CARBON DIOXIDE DYNAMICS IN THE CARBONATE CRITICAL ZONE, SAVOY EXPERIMENTAL WATERSHED, ARKANSAS, USA

Vital to understanding subsurface porosity and permeability development, carbon dioxide (CO₂) dynamics within the Earth’s critical zone drive the spatial and temporal distributions of dissolution and precipitation of carbonates. The Covington Research Group at the University of Arkansas explores these dynamics within a mantled karst terrain in Northwest Arkansas. Former group members developed a low-cost measurement and data logging system to monitor atmospheric, soil, and dissolved CO₂ variability in harsh conditions. They measured concentrations of dissolved CO₂ for several years at two karst springs at the Savoy Experimental Watershed (SEW) east of Fayetteville, Arkansas. Monitoring dissolved CO₂ concentrations and dissolution rates at SEW’s Basin 1 underflow (perennial), and overflow (high flow) springs helped shed light on the temporal variation in CO₂ within karst systems. However, we know little about spatial variation in CO₂ driving cave and karst forming processes in the carbonate critical zone.

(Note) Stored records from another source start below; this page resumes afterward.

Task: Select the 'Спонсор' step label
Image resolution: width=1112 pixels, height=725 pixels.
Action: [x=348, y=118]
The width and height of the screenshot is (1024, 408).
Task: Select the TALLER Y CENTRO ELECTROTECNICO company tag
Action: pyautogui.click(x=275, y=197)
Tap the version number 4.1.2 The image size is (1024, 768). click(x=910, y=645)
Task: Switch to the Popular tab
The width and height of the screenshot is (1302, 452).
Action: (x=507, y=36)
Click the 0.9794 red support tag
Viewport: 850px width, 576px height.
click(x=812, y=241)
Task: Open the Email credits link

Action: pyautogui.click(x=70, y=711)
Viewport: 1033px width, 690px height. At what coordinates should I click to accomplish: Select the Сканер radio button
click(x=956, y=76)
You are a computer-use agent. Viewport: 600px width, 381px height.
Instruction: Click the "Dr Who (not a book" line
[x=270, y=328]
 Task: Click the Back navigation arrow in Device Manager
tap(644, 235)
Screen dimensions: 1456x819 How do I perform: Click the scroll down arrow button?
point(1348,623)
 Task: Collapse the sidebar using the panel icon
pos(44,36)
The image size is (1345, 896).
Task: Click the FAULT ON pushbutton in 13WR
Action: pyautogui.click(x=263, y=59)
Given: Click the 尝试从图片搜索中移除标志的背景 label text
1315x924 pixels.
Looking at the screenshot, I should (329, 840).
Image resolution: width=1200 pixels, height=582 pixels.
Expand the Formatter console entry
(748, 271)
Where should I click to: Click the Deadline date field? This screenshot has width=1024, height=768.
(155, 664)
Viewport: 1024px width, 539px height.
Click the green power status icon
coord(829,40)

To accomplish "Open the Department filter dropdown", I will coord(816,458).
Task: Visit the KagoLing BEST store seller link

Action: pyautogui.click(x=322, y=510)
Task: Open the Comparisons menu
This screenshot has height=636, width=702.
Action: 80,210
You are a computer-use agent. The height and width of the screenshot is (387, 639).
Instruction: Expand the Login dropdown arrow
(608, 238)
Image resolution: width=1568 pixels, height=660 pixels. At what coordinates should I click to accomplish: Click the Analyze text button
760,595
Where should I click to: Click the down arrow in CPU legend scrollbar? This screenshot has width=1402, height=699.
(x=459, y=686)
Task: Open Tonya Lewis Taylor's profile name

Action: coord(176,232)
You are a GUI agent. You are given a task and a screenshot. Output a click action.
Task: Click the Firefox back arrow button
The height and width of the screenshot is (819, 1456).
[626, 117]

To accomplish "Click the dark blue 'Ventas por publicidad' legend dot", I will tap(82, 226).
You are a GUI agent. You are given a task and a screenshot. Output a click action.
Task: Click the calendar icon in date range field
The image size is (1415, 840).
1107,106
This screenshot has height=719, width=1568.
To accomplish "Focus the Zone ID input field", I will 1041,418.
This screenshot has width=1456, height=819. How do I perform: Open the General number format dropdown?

This project aims to expand prior work to constrain patterns of production and transport of CO₂ within karst systems. We hypothesize that production sites and the advective transport of gases and water through the vadose zone influence spatial patterns of CO₂ in karst landscapes. To better constrain spatial variation in CO₂ and production and transport processes, we instrumented six additional sites at SEW’s Basin 1 that span a range of depths, including “deep” groundwater, “intermediate” vadose zone, and “shallow” soil zone wells. Using a weather station, we observe seasonal and daily temperature changes, storm events, and soil moisture and examine how these parameters impact CO₂ concentrations. Simultaneous CO₂ and oxygen (O₂) measurements allow us to explore how respiration or calcite dissolution and precipitation control CO₂ concentrations. The combination of CO₂ and O₂, weather, and soil data contribute to understanding spatial and temporal variability in CO₂ and karst’s role in the global carbon cycle. These data also help validate land-atmosphere modeling approaches.

This work is supported by the William L. Wilson and Diane C. Wilson Scholarship in Karst Science from the Karst Waters Institute (KWI) and NSF/GSA Graduate Student Geoscience Grant # 13449-22, which is funded by NSF Award # 1949901.